Rachel pointed east, to where one of three churchships hovered over the Deadsands. “They’re looking for us. We wouldn’t manage to cover half a league without being spotted. We don’t have any choice but to remain here until dark.”
Trench’s eyes darkened, and he growled in frustration. Rachel studied those eyes for some sign of Dill, just a hint that her friend’s soul might still be connected to his living body. Yet the harder she looked, the further her hopes diminished. Her companion was a stranger to her.
And so they waited there in the shadow of the groyne, taking turns to sleep and watch for patrols, while the sun glimmered like a weak lantern in the gloom. The chained city groaned, cracked, and fumed behind them. Airships droned across the Deadsands in the distance, but the search soon moved away from the city.
Rachel slept in fits. Disturbing noises haunted her dreams: the distant explosions from the Poison Kitchens and the hideous twang and judder of overstressed chains became the sounds of war machines, things like huge insects and skeletal towers that shuddered and hissed jets of gas.
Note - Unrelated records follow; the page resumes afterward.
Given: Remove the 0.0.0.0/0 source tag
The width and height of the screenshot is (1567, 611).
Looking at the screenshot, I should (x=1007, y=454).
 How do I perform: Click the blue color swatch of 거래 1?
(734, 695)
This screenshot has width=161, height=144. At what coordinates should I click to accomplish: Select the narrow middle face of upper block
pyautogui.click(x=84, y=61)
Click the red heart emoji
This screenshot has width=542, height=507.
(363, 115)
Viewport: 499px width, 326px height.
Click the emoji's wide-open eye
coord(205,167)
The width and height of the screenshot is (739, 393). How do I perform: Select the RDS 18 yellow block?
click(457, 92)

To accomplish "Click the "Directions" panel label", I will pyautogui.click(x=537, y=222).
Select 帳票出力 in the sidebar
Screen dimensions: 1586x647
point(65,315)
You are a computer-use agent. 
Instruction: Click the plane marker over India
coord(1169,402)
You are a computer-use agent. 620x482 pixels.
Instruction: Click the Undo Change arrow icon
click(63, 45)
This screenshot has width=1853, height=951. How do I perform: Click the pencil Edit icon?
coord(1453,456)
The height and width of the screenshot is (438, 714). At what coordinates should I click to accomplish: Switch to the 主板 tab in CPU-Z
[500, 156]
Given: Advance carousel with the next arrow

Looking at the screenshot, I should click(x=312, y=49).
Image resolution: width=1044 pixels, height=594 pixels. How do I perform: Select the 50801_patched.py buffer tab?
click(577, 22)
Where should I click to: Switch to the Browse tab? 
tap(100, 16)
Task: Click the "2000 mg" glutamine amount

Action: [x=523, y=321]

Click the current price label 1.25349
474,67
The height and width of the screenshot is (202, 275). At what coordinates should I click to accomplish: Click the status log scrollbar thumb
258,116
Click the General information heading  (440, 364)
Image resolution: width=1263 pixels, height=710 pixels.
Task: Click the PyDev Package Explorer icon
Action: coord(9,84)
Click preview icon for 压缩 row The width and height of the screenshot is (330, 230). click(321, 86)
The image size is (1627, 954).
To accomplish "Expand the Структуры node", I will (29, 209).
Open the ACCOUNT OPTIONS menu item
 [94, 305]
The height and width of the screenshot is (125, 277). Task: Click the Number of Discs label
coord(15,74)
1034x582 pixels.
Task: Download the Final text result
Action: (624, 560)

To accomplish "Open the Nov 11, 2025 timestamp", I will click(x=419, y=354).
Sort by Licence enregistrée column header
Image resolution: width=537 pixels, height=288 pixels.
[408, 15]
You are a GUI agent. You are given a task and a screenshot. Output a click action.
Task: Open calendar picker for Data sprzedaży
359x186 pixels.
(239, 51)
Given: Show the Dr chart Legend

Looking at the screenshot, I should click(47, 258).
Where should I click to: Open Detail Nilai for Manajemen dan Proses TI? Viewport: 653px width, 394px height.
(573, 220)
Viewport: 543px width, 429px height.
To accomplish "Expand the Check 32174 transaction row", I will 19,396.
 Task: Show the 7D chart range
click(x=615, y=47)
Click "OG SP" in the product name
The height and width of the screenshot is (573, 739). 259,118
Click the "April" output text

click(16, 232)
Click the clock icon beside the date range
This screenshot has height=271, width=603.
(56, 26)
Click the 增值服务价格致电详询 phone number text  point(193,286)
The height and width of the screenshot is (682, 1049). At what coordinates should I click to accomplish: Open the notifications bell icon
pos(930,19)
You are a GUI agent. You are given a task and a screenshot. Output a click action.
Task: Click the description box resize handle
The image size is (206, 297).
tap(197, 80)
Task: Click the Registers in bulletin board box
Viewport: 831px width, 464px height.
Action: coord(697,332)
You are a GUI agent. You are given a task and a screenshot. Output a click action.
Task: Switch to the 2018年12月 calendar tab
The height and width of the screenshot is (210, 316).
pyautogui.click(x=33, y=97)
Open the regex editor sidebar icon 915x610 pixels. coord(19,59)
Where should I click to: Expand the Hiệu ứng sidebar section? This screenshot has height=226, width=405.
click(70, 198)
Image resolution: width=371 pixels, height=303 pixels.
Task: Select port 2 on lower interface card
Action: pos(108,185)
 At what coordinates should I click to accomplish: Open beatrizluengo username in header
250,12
She woke sometime around noon to discover that the air quality had declined noticeably. A warm breeze sighed out of the abyss, carrying with it the stench of fuel. The heavens appeared angrier and more vivid than before. Fumes boiled in the blackness overhead, turning from clashing pinks and reds to fragile shades of yellow and silvery blue.
Trench had fallen asleep and rolled back onto his wings, reopening the wounds the Spine bindings had given him. Whatever regenerative powers Devon’s angelwine had bestowed upon the angel now seemed to have departed along with Dill’s soul.
Rachel pulled some lint from the field kit and cleaned the blood from her companion’s wings before wrapping a clean bandage
around one of the deeper cuts. Trench woke, but did not resist her ministrations. When she had finished, he moved to the edge of the groyne and stared back towards the city.
Dark shapes flitted like windblown rags between the seething skies and the crimson mists now rising from the abyss.
“What are those vapors?” Rachel asked.
“It is the blood of the dead,” Trench replied. “There is much power in blood, enough to sustain a soul in this world. And so the Mesmerists use it to stain the ground before their warriors set foot upon it. It feeds their armies. Without it they would wither and die.” He swept a hand across the vista before them. “The Veil will spread until it covers all of this. When it reaches the sea the Mesmerists will make ships from blood and souls and metal.”
“Can we stop it?”
“Not while the portal beneath the city remains open.”
Rachel clenched her teeth. “Ulcis warned us. He built his palace over a gate to Hell.”
Trench looked surprised. “You knew him?”
“I knew his daughter.” Rachel wondered where Carnival was now. Last night’s ambush in the city had been thwarted by something. “We once stood together above the gates of Hell.”
“Gate is the wrong word to use. The Maze exists in a separate reality from this one. Since Ayen sealed Heaven, the Maze has been growing, exerting a new pressure on this world. Now the membrane between the two realms is wearing thin. It is weakest in places where a great number of souls have poured into Hell—in battlefields, or in plague cities like Cog in Pandemeria.”
“The Church of Ulcis.”
“Deepgate’s temple fed the god of chains, not the Maze. The portal under his palace was insignificant, no great threat to him or his Church.”